H. Limitation of ▇▇▇▇▇▇▇▇▇▇’▇ Liability to the Company. ▇▇▇▇▇▇▇▇▇▇ and the Company further agree that neither ▇▇▇▇▇▇▇▇▇▇ nor any of its
affiliates or any of its or their respective officers, directors, controlling persons (within the meaning of Section 15 of the Securities Act or Section 20 of the Exchange Act), employees or agents shall have any liability to the Company, its
security holders or creditors, or any person asserting claims on behalf of or in the right of the Company (whether direct or indirect, in contract, tort, for an act of negligence or otherwise) for any losses, fees, damages, liabilities, costs,
expenses or equitable relief arising out of or relating to this Agreement or the services rendered hereunder, except for losses, fees, damages, liabilities, costs or expenses that arise out of or are based on any action of or failure to act by
▇▇▇▇▇▇▇▇▇▇ and that are finally judicially determined to have resulted solely from the gross negligence or willful misconduct of ▇▇▇▇▇▇▇▇▇▇.

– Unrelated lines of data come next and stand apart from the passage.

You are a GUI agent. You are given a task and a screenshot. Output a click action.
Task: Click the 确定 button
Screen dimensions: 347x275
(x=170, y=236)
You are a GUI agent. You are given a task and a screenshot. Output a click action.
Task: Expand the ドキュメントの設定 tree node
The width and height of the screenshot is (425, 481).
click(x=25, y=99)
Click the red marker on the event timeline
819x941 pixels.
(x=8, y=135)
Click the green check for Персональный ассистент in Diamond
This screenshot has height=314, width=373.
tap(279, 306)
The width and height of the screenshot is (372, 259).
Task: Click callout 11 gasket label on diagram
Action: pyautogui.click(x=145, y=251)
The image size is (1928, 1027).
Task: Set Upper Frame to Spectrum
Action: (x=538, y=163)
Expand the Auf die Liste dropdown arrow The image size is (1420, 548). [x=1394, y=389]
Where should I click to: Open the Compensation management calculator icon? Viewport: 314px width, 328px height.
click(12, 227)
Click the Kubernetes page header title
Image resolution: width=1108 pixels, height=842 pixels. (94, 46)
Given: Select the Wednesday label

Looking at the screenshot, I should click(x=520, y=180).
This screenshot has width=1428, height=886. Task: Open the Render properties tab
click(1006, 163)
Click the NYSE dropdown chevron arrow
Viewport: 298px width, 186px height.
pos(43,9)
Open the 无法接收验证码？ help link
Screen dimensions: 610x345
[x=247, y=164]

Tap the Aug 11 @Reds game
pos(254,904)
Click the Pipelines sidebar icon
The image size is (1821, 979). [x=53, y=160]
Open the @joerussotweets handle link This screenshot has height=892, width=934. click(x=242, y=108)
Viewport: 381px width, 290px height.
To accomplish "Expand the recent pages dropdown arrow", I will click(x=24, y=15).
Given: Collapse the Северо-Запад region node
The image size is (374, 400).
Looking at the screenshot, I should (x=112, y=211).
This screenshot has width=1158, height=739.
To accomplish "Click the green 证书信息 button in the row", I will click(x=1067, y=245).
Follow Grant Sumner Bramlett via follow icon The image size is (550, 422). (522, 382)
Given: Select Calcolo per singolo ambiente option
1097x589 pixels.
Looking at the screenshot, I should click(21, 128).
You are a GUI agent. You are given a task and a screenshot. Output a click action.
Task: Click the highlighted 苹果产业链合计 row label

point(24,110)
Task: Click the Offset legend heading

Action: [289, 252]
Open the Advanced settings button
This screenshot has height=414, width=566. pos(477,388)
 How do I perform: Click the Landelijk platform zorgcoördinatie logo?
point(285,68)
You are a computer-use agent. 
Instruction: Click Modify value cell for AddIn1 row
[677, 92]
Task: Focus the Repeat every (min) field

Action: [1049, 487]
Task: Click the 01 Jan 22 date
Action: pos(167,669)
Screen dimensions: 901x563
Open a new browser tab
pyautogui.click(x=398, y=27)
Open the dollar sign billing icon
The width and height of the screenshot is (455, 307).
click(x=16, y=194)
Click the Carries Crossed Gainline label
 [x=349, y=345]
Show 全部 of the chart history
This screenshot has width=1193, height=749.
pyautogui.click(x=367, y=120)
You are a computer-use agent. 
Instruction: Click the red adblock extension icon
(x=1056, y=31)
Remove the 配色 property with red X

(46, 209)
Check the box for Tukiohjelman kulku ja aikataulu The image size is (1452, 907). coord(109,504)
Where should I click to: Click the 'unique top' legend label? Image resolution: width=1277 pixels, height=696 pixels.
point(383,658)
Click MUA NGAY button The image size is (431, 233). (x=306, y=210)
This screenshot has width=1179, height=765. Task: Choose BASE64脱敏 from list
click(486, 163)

I. Governing Law. This Agreement shall be governed by and construed in accordance with the laws of the State of New York applicable to
agreements made and to be fully performed therein. Any disputes that arise under this Agreement, even after the termination of this Agreement, will be heard only in the state or federal courts located in the City of New York, State of New York. The
parties hereto expressly agree to submit themselves to the jurisdiction of the foregoing courts in the City of New York, State of New York. The parties hereto expressly waive any rights they may have to contest the jurisdiction, venue or authority of
any court sitting in the City and State of New York. In the event ▇▇▇▇▇▇▇▇▇▇ or any Indemnified Person is successful in any action, or suit against the Company, arising out of or relating to this Agreement, the final judgment or award entered shall
be entitled to have and recover from the Company the costs and expenses incurred in connection therewith, including its reasonable attorneys’ fees. Any rights to trial by jury with respect to any such action, proceeding or suit are hereby waived by
▇▇▇▇▇▇▇▇▇▇ and the Company.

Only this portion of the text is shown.